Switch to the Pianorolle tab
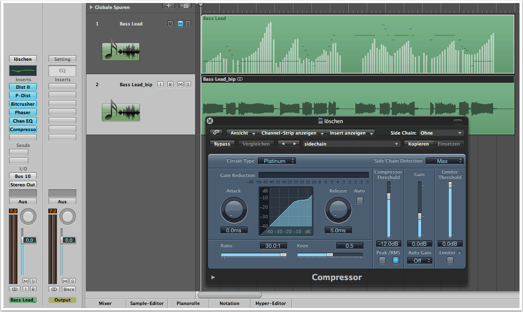Screen dimensions: 523x312 tap(189, 303)
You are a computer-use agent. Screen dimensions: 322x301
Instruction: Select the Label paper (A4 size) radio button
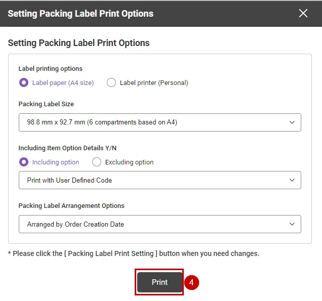[x=23, y=82]
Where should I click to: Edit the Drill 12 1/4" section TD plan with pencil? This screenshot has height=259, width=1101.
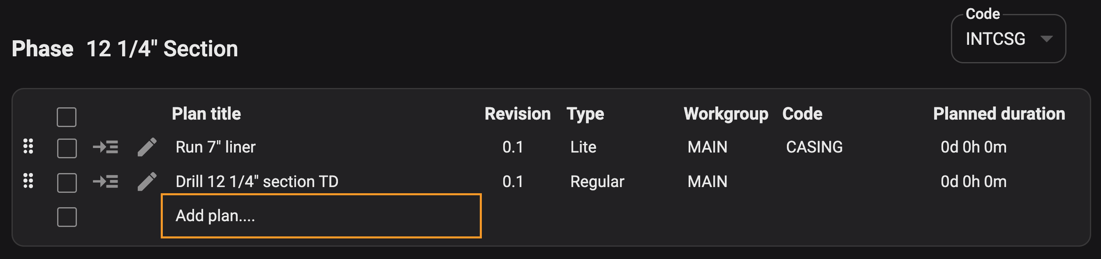(147, 182)
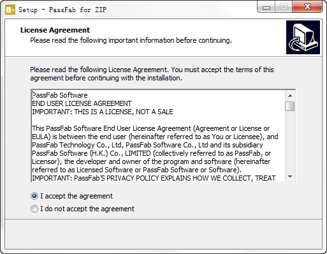Click the 'PRIVACY POLICY EXPLAINS' line in license text
This screenshot has height=254, width=327.
click(154, 178)

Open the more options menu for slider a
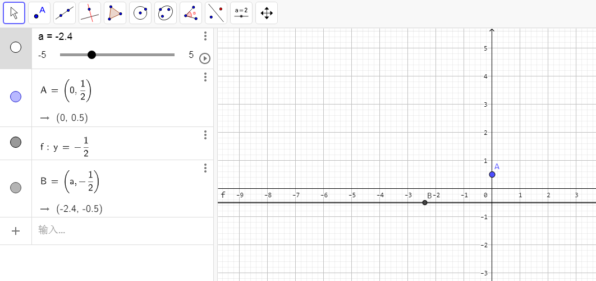205,36
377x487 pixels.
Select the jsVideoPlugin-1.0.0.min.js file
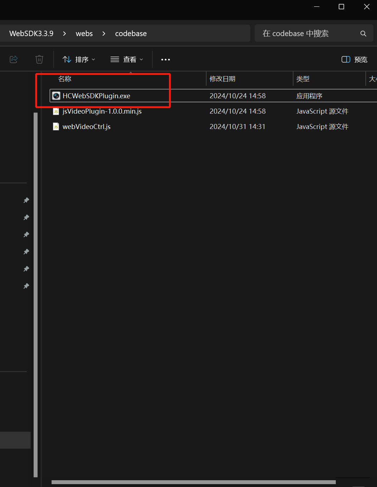[x=102, y=111]
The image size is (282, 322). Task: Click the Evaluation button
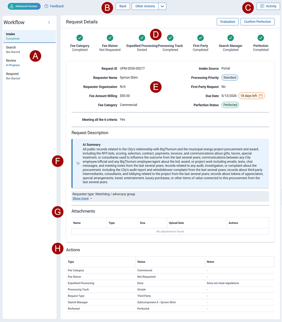pos(228,22)
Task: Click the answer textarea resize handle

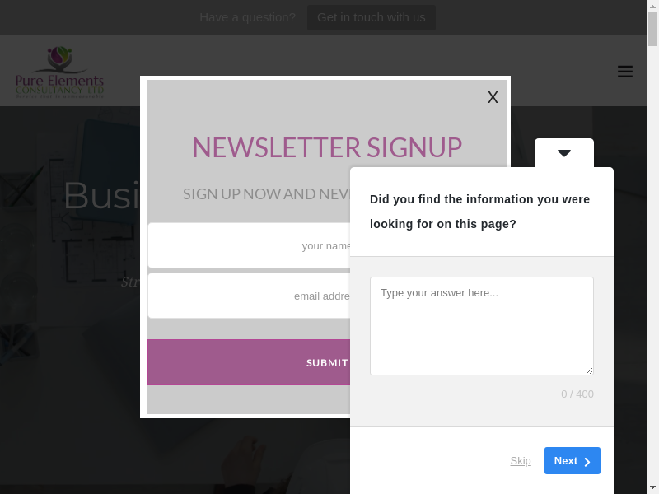Action: click(x=589, y=371)
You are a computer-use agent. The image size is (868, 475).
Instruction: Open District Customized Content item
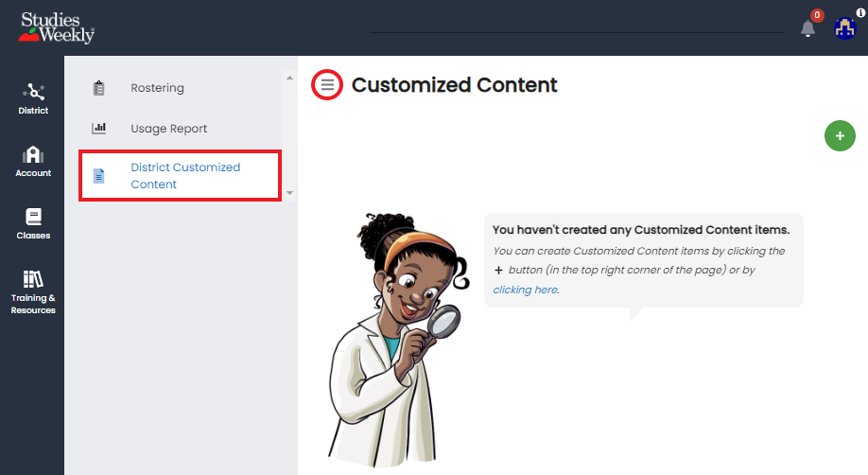(180, 176)
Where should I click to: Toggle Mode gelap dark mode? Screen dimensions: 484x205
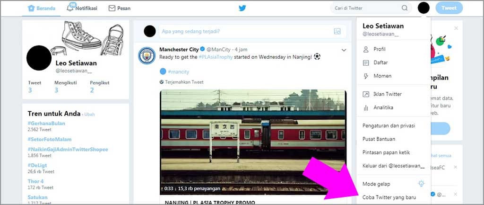421,184
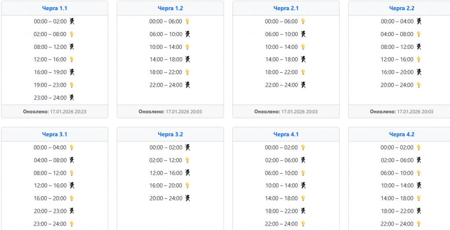Screen dimensions: 450x230
Task: Select the Черга 2.1 heading
Action: coord(286,8)
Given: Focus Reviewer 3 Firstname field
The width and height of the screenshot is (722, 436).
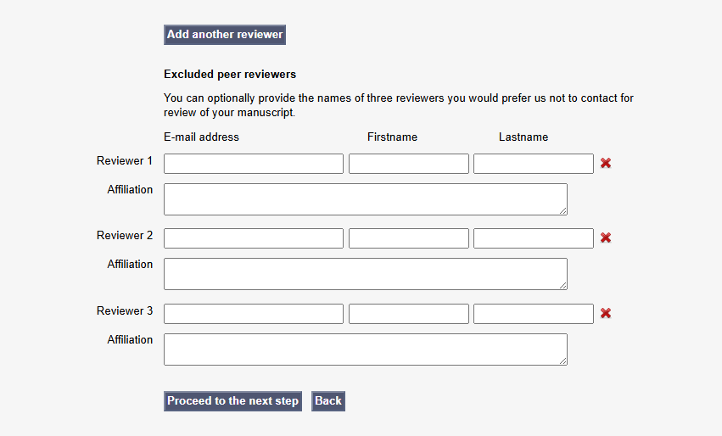Looking at the screenshot, I should [409, 314].
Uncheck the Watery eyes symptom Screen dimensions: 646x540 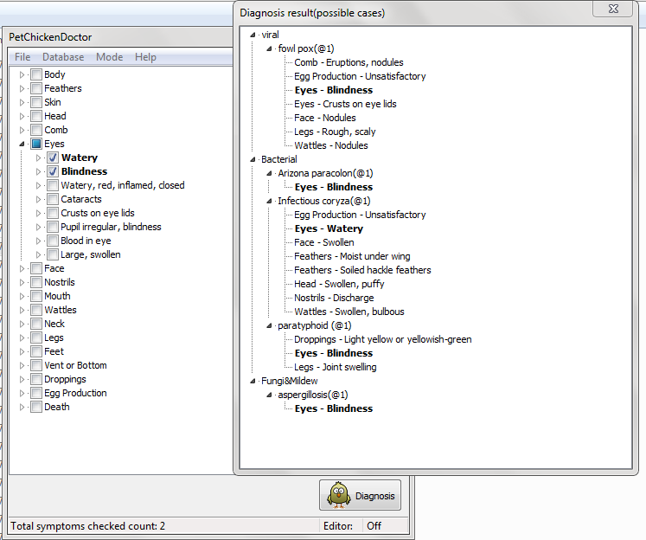click(x=53, y=158)
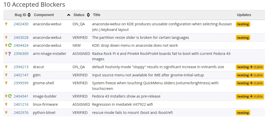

○ ○ ○

* [Directions]: From the preceding records, count the lines where "computer" occurs and reply with the number only.

* [Answer to the exercise]: 2